Italy made focaccia famous, but the yeasted flatbread originated on the north shores of the Mediterranean centuries ago. Flour, water, and yeast form a basic dough that gets dimpledand baked with lots of olive oil and salt to produce an incredibly tender, moist bread. Since the bread is so simple, it often becomes a canvas for highlighting other ingredients like herbs, olives, or tomatoes. In fact, at the beginning of quarantine earlier this year, America became briefly entranced by “focaccia gardens”—focaccia studded with a variety of ingredients to form floral designs.

That moment faded, but focaccia’s renaissance has not. It’s one of the easiest breads to make and one of the hardest to mess up. With a little thinking ahead, you can time it so you’re pulling a warm pan of focaccia out of the oven to slice and serve with drinks before dinner. This recipe lets the dough rest in the refrigerator overnight or longer to develop the flavor before getting topped with flaky salt, fresh herbs, curls of roasted squash, and a drizzle of honey.

It is comforting and crave-worthy and looks impressive: the perfect thing to serve at a small dinner party, or even just a family supper to brighten dark autumn evenings. That is—if you can bring yourself to share. 

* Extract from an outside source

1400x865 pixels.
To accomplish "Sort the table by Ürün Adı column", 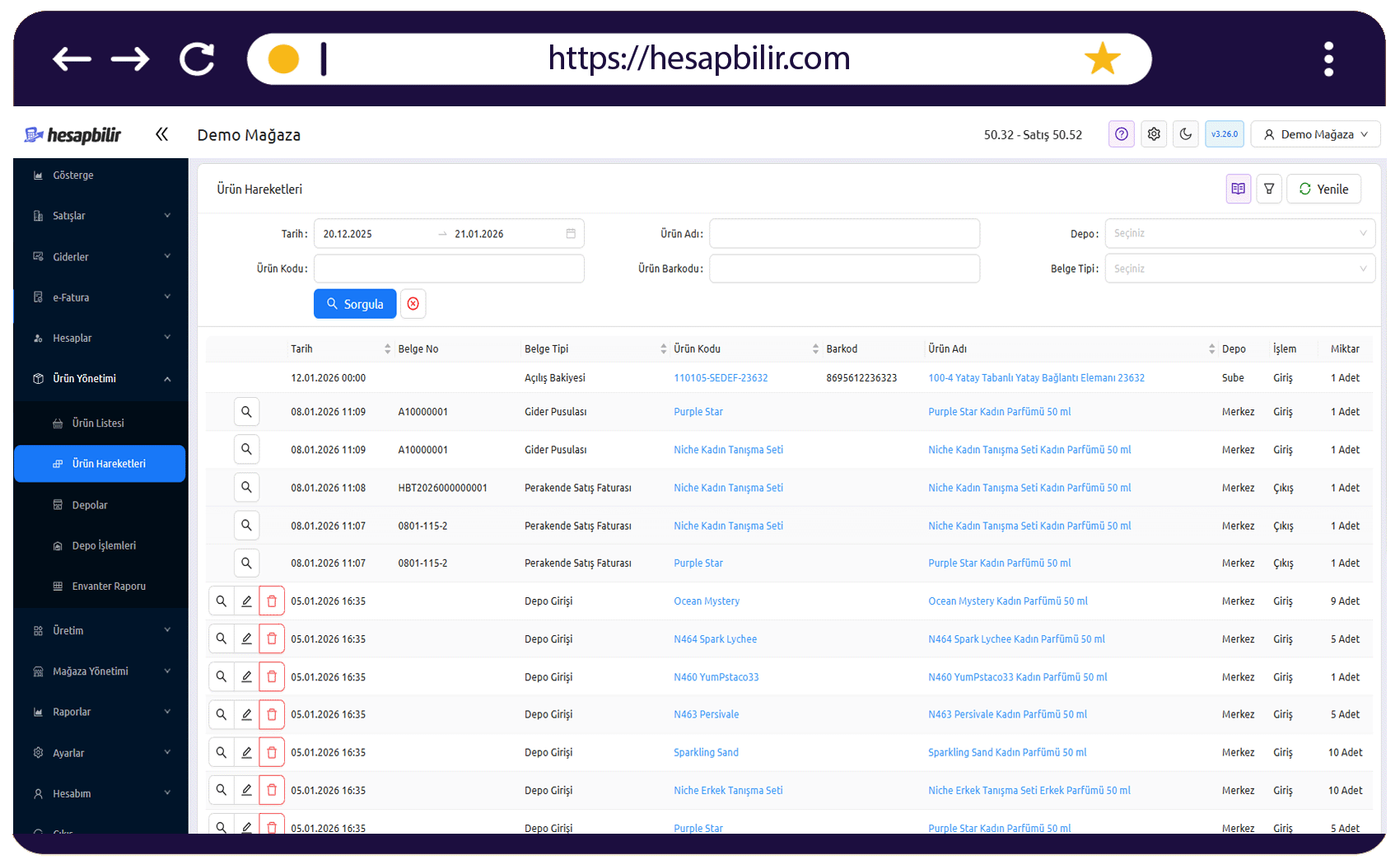I will (1211, 349).
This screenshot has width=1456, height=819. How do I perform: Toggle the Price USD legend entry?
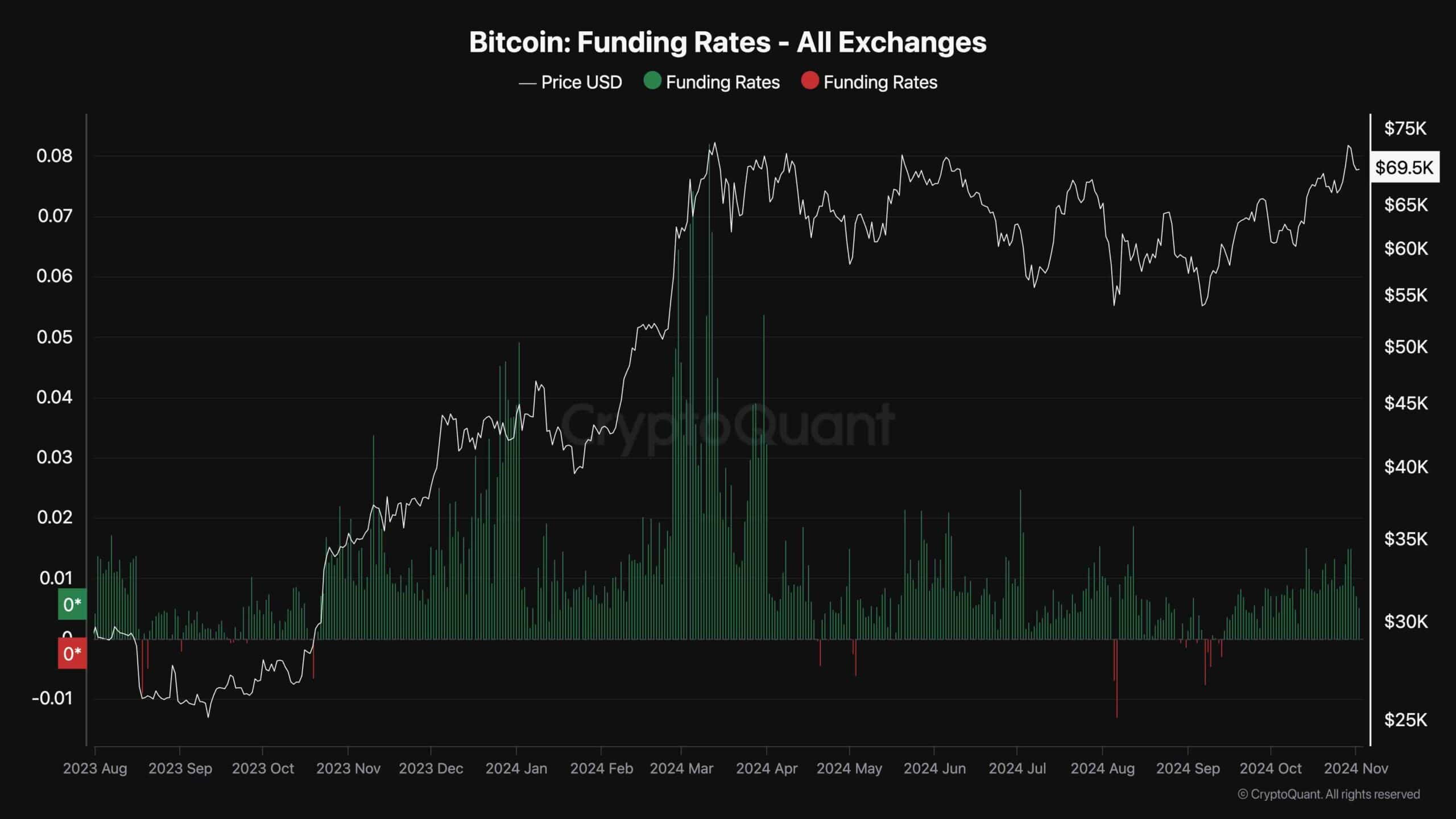[570, 82]
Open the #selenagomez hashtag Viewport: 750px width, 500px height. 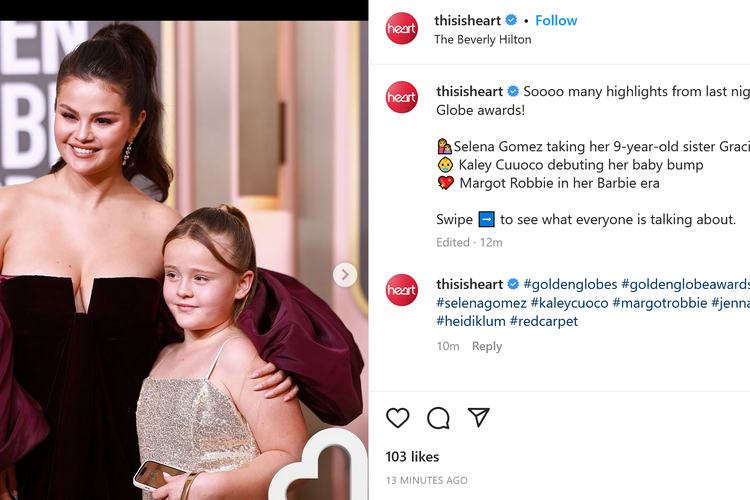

Ingredients: Honey & Herb Focaccia with Autumn Squash

4 cups all-purpose flour
2 cups lukewarm water
2 tsp. instant yeast
2 tsp. kosher salt
1 small butternut squash
2 Tbs. rosemary leaves
1 Tbs. thyme leaves
4 Tbs. olive oil
Pepper and coarse, flaky salt
Honey, for drizzling


1. The day before you plan to bake focaccia, stir together flour, yeast, and kosher salt in a large glass bowl. Stir in lukewarm water until a sticky dough ball forms. Rub a bit of olive oil over the dough, cover the bowl, and let dough rise slowly in the refrigerator overnight, or at least 12 hours.

2. The next day, before baking pour 2 Tbs. of olive oil into a quarter-sheet pan (or 9×13 glass baking dish). Gently deflate the risen dough in the bowl and turn it out onto the oiled sheet pan. Turn to coat and then gently stretch the dough to cover the sheet pan. Allow the dough to rest on the counter for 3–4 hours to finish rising.

3. Preheat the oven to 425ºF. Remove outer peel from butternut squash and then use the vegetable peeler to peel long, vertical curls of squash, rotating the squash as you work around, until you have enough curls to generously cover the surface of another quarter-sheet pan (you may have some squash left over). Toss the squash curls with 1 Tbs. of olive oil and season with kosher salt and pepper. Roast for 10 minutes in the oven until softened.

4. When dough has risen, pour 1 Tbs. of olive oil over the dough. Use your fingers to dimple the surface of the dough, creating little craters and stretching the dough to fill the pan, if necessary. Sprinkle with flaky salt and half of the fresh herbs. Press roasted squash curls into the dough (use more than you think; the squash will shrink in the oven) and season again with more salt and the rest of the herbs.

5. Bake in oven at 425ºF for 25 minutes or until golden brown on top. Let cool in pan on cooling racks for 10 minutes. Drizzle generously with honey, cut into slices, and serve warm.